Do they buy according to impulse, by brand or more rationally?
They are definitely not impulsive, especially over a certain price level. Though they trust us for our brand and size selection as many of them return and order again. According to statistics they are 70%–which is a very high customer loyalty.
They also often write to me asking what’s coming next from various brands. That’s why I created the section Coming Soon. Thanks to that we have many items that are sold out even before they get delivered.
What was your bestselling piece in the last months?
Our f/w 2020 bestseller was a classic style buttoned merino wool olive green cardigan by GRP, an Italian brand, a perfect example of intersection between classic style paired with a contemporary touch. We did two additional production rounds within the season for that piece, which was an amazing success.
Your website hosts Revived, a section for reselling old clothes. How is that working?
It’s incredibly important to me as it’s an essential part of how we should produce, sell and consume. We launched it in October 2019 and it is going incredibly well. Usually, things get sold the same day we put them online. Especially with quality clothing, the resell market is seeing a lot of success as they resell and give new value to these items. Reselling and the circular approach are mandatory and the right way to be a consumer, a seller and a manufacturer.

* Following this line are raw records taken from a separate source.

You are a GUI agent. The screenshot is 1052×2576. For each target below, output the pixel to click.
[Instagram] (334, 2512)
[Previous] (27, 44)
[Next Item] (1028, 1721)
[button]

What’s next in menswear and sportswear?
I think some brands are starting to have less emphasis on seasonal collections, more versatile pieces and more universal collections that can be worn across different seasons. It’s a good trend also because there are fewer unsold pieces when they buy for the next season. Though also strong is the mix between functional apparel and fashion. I think that US brands have become very strong in mixing these two aspects, while European ones still have to progress as they keep them separate and their offer is still too fragmented.